◆ **TASK DETAILS**: Scan the lines below and report each one containing "computer" by copying it.

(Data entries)
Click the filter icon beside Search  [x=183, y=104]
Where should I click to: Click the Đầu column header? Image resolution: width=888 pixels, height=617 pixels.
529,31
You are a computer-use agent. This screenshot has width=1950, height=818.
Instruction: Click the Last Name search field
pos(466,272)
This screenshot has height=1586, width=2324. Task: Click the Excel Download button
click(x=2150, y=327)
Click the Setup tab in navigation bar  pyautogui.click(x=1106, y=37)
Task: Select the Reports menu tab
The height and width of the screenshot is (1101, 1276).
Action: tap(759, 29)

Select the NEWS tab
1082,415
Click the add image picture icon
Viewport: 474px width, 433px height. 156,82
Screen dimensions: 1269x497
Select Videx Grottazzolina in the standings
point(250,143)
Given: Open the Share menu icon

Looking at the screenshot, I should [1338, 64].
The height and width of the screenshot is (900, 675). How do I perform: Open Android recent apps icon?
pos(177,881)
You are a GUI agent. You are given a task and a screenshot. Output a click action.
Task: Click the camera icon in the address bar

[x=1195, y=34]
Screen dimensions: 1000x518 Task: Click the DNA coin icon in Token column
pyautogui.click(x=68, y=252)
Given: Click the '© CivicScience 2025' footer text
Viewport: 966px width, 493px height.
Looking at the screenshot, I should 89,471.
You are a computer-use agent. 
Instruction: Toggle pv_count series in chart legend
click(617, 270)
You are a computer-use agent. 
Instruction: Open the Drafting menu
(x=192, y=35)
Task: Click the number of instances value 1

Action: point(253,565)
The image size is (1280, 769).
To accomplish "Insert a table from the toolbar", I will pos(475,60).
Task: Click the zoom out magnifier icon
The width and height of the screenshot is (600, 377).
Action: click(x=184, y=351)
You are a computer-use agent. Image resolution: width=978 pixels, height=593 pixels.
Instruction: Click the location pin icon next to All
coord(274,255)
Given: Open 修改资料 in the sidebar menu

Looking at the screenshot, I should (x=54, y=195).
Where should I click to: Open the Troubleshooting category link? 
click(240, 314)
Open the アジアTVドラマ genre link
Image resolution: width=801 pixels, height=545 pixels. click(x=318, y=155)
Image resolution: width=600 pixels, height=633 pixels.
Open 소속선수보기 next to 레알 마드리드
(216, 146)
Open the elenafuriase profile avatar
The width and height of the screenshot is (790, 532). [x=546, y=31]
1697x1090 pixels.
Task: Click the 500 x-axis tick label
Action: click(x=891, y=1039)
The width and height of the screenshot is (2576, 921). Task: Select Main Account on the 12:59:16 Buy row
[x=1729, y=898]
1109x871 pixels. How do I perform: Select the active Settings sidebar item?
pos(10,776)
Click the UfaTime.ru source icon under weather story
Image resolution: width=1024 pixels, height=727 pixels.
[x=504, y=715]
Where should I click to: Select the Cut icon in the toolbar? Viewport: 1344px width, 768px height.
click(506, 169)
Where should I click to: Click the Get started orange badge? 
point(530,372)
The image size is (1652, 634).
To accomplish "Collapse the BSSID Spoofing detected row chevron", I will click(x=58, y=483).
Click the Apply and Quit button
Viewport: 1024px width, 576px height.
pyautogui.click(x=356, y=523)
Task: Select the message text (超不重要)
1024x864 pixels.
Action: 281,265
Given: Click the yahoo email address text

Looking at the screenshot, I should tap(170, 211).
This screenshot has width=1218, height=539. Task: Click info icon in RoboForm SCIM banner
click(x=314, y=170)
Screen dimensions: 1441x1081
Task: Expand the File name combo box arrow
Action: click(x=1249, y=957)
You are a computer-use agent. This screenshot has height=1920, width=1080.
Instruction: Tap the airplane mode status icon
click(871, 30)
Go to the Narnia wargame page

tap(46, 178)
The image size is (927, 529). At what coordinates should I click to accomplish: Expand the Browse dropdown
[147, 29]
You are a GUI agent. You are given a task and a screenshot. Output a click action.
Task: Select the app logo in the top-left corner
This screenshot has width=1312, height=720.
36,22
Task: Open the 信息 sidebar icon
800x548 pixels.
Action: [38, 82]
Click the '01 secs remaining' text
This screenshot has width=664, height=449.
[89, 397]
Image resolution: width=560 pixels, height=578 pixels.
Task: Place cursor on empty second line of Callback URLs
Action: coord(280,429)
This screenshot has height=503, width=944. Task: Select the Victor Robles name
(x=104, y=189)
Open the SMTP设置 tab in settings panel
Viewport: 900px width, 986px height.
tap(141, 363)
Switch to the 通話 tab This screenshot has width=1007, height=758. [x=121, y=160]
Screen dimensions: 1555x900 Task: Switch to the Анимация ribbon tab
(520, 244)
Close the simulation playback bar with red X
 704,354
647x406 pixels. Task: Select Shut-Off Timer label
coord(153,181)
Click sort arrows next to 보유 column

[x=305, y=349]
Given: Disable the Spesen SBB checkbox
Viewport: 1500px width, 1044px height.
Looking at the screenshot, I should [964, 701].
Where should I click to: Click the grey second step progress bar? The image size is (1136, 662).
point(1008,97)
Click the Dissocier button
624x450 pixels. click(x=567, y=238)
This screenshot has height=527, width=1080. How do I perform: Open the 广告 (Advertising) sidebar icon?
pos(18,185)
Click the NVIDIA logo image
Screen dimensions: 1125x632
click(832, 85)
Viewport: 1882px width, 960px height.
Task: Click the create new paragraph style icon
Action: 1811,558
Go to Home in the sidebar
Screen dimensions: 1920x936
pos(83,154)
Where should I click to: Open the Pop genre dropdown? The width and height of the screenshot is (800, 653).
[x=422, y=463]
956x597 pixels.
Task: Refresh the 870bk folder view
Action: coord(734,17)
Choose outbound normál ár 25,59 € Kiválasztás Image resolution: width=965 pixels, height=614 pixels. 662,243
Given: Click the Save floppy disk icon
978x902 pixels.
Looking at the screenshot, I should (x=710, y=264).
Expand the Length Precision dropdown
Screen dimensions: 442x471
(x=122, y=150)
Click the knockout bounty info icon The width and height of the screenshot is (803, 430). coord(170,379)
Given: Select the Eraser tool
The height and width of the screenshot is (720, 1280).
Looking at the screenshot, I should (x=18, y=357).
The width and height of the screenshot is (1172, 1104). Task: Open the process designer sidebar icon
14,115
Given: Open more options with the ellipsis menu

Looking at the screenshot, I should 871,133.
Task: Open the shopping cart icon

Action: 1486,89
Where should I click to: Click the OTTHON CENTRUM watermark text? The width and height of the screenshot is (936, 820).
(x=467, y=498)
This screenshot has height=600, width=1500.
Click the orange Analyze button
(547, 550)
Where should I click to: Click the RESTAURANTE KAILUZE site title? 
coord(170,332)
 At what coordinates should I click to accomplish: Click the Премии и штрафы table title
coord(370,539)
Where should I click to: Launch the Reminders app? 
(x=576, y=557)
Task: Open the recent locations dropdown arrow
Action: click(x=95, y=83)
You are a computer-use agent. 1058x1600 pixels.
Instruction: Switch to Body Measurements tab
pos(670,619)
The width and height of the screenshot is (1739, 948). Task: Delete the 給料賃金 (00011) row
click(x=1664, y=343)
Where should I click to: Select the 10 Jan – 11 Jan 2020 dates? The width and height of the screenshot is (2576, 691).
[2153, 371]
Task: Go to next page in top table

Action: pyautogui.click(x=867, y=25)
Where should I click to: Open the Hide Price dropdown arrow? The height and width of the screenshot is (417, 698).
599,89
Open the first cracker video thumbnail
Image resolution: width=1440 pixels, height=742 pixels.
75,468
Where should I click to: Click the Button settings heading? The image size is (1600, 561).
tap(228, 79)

◆ **ANSWER TO THE PROBLEM**:
You are a computer-use agent. This screenshot has width=1950, height=818.
You are a computer-use agent. 
You are a computer-use agent. 
You are a computer-use agent. Image resolution: width=978 pixels, height=593 pixels.
You are a computer-use agent. This screenshot has height=1920, width=1080.
You are a computer-use agent. 1058x1600 pixels.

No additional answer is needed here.